Exercise details:
Provide the records once more, identical to the original.

═════ The records

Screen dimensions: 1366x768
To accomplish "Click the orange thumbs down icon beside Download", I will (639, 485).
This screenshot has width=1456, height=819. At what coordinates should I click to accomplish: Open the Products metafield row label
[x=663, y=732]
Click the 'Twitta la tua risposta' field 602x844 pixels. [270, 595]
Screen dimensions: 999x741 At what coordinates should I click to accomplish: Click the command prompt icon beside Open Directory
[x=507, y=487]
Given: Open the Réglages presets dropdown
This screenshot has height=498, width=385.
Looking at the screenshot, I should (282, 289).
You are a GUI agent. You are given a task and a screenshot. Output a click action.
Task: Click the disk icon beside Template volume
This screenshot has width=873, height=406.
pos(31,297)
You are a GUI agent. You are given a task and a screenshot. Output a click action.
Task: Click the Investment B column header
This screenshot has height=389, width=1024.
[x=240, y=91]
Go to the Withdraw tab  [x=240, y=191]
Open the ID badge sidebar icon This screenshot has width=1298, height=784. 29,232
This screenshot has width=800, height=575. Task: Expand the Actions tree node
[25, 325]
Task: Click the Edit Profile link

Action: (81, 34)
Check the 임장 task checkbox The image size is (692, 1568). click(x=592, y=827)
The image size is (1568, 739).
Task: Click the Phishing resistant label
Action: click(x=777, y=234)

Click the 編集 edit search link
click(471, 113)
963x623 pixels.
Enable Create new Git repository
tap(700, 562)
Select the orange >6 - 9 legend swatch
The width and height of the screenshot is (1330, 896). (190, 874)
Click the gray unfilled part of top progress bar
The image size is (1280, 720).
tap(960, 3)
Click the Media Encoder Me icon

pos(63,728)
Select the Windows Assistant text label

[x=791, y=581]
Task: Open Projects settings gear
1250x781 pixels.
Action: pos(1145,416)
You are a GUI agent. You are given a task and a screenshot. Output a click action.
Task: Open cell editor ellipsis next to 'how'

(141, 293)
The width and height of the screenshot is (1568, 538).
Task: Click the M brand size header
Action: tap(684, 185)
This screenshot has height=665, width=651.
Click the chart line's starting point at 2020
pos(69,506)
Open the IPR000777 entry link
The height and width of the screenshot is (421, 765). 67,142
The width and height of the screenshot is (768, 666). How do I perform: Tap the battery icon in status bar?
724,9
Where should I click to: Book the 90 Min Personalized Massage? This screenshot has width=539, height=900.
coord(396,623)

══════════

Response area:
Screen dimensions: 1366x768
To accomplish "Click the orange thumbs down icon beside Download", I will (639, 485).
This screenshot has width=1456, height=819. At what coordinates should I click to accomplish: Open the Products metafield row label
[x=663, y=732]
Click the 'Twitta la tua risposta' field 602x844 pixels. [270, 595]
Screen dimensions: 999x741 At what coordinates should I click to accomplish: Click the command prompt icon beside Open Directory
[x=507, y=487]
Given: Open the Réglages presets dropdown
This screenshot has height=498, width=385.
Looking at the screenshot, I should (282, 289).
You are a GUI agent. You are given a task and a screenshot. Output a click action.
Task: Click the disk icon beside Template volume
This screenshot has width=873, height=406.
pos(31,297)
You are a GUI agent. You are given a task and a screenshot. Output a click action.
Task: Click the Investment B column header
This screenshot has height=389, width=1024.
[x=240, y=91]
Go to the Withdraw tab  [x=240, y=191]
Open the ID badge sidebar icon This screenshot has width=1298, height=784. 29,232
This screenshot has width=800, height=575. Task: Expand the Actions tree node
[25, 325]
Task: Click the Edit Profile link

Action: (81, 34)
Check the 임장 task checkbox The image size is (692, 1568). click(x=592, y=827)
The image size is (1568, 739).
Task: Click the Phishing resistant label
Action: click(x=777, y=234)

Click the 編集 edit search link
click(471, 113)
963x623 pixels.
Enable Create new Git repository
tap(700, 562)
Select the orange >6 - 9 legend swatch
The width and height of the screenshot is (1330, 896). (190, 874)
Click the gray unfilled part of top progress bar
The image size is (1280, 720).
tap(960, 3)
Click the Media Encoder Me icon

pos(63,728)
Select the Windows Assistant text label

[x=791, y=581]
Task: Open Projects settings gear
1250x781 pixels.
Action: pos(1145,416)
You are a GUI agent. You are given a task and a screenshot. Output a click action.
Task: Open cell editor ellipsis next to 'how'

(141, 293)
The width and height of the screenshot is (1568, 538).
Task: Click the M brand size header
Action: tap(684, 185)
This screenshot has height=665, width=651.
Click the chart line's starting point at 2020
pos(69,506)
Open the IPR000777 entry link
The height and width of the screenshot is (421, 765). 67,142
The width and height of the screenshot is (768, 666). How do I perform: Tap the battery icon in status bar?
724,9
Where should I click to: Book the 90 Min Personalized Massage? This screenshot has width=539, height=900.
coord(396,623)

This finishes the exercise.